Farmers Forum staff
OTTAWA — A British Columbia senator appointed by Justin Trudeau has questioned the need to exempt grain-drying and barn-heating from the federal carbon tax, as the Senate recently debated a bill to make that change.
Senator Yuen Pau Woo pushed back against Bill C-234, arguing “the value of a carbon tax is greatest when it has few exemptions.” Woo instead suggested other means of supporting the affected operators, during the May 9 exchange in the Upper Chamber. “The traditional remedy for these kinds of problems in economics is price and income support.
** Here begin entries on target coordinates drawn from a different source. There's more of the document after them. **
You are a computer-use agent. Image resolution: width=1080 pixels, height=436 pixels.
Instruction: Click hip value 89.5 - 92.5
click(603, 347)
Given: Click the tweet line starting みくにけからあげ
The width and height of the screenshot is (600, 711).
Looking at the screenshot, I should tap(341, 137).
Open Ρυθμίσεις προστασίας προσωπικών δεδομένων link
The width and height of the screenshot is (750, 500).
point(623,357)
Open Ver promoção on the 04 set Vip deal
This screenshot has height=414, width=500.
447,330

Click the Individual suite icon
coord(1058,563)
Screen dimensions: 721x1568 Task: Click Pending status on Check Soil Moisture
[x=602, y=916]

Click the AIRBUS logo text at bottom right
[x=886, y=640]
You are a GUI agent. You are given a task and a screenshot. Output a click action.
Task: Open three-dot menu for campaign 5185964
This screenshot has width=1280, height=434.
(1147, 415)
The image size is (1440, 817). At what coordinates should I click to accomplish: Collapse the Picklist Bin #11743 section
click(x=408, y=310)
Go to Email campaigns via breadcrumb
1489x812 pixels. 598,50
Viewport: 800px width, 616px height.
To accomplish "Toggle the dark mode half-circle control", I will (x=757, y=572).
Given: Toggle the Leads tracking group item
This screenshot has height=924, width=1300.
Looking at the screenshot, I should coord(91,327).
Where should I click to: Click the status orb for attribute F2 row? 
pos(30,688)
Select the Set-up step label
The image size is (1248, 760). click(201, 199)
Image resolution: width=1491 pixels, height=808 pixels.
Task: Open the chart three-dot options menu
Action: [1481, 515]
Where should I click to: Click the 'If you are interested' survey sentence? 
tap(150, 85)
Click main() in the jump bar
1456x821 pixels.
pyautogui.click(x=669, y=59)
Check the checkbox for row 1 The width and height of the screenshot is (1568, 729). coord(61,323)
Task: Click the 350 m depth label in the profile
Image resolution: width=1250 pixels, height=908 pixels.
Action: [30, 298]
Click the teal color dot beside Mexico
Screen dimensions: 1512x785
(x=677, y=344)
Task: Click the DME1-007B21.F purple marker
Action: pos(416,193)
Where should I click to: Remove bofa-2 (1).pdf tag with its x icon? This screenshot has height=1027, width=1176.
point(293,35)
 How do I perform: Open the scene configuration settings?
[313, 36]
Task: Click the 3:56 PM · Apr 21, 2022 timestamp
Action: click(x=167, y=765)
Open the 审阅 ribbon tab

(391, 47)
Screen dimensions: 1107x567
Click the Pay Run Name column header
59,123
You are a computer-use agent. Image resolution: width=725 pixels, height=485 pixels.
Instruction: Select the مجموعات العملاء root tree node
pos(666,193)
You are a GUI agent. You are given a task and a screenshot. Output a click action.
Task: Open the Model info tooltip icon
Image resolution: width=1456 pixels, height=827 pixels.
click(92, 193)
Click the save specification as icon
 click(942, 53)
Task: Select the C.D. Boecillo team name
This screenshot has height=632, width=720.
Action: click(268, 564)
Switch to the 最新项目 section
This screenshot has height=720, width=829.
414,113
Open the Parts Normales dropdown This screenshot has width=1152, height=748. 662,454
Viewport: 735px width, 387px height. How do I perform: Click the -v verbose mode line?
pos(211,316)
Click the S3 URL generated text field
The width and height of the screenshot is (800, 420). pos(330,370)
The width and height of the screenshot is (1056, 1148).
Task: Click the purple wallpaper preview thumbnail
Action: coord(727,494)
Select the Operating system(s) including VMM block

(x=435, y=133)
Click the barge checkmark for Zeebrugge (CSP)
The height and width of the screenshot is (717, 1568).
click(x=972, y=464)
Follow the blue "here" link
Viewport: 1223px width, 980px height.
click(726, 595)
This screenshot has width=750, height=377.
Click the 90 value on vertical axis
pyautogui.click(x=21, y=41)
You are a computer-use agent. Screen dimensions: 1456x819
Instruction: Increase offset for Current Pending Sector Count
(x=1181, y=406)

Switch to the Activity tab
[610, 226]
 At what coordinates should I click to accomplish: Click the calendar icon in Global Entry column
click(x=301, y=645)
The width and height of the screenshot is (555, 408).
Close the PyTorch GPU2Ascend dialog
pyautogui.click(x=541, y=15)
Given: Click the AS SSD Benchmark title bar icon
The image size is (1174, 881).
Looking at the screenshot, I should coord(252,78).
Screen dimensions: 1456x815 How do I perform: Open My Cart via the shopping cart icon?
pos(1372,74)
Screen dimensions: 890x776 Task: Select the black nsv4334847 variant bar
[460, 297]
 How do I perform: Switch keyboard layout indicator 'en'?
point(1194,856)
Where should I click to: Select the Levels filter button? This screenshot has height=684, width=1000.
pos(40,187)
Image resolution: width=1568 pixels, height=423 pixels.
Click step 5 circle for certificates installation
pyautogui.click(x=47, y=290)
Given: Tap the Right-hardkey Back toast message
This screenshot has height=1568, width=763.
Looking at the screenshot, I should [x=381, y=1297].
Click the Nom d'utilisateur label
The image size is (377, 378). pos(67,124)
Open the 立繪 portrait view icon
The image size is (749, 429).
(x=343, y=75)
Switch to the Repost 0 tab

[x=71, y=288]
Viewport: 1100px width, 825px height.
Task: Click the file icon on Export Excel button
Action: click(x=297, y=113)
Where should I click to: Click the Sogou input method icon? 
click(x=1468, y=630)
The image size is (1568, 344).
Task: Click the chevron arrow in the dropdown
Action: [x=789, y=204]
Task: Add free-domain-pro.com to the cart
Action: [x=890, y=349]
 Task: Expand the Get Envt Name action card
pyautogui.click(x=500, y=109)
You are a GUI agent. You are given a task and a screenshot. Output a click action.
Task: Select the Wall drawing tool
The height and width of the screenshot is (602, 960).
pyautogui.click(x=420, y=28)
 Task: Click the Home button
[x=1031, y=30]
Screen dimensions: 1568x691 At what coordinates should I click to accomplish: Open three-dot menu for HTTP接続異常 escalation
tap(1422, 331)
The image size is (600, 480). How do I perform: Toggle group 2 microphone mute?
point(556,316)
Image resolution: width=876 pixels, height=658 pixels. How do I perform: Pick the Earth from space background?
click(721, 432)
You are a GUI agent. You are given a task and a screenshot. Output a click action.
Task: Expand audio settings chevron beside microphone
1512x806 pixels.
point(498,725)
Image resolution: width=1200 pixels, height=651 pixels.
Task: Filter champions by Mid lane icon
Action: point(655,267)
Why don’t we look to that kind of protection … rather than fiddling with a carbon tax and creating a carve out that might distort incentives away from our combined and collective goal of reducing carbon emissions?” Woo said.
The senator also fretted that if the bill passed, farmers wouldn’t invest their carbon-tax savings in geothermal and solar technology to cut carbon emissions.
Newfoundland and Labrador Senator David Wells, sponsor of the bill through the Senate, disputed Woo’s use of the term “carve out.” Wells said the bill was simply an expansion of existing carbon-tax exemptions for agriculture, such as the tractor fuel and the majority of greenhouse heating costs already free of the charge. The fact that grain-drying and barn-heating were not originally excluded from the Greenhouse Gas Pollution Pricing Act was an “oversight” in need of correction, the Conservative senator said.
C-234 is the private member’s bill of MP Ben Lobb (CON — Huron-Bruce). It’s currently in the Senate after passing all three readings in the House of Commons earlier this year. Canadian farmers have been eagerly awaiting the bill’s passage because the ever-increasing carbon-tax continues to make grain-drying more expensive relative to the American competition. The carbon-tax exemption would expire after 8 years but could be extended with a motion passed in the Commons at that time.
A similar bill died in the Senate when a federal election was called in the summer of 2021.
The Grain Farmers of Ontario estimates that individual farmers could end up paying $50,000 to $70,000 in annual carbon tax by the end of this decade, unless the charge is removed from grain-drying.
Ontario Senator Rob Black, another Trudeau appointee, said the bill wasn’t perfect, “but I believe we need to work diligently to pass this bill as soon as possible before we rise for the summer recess. Our farmers need this relief now for this coming fall’s harvest and for future planning.”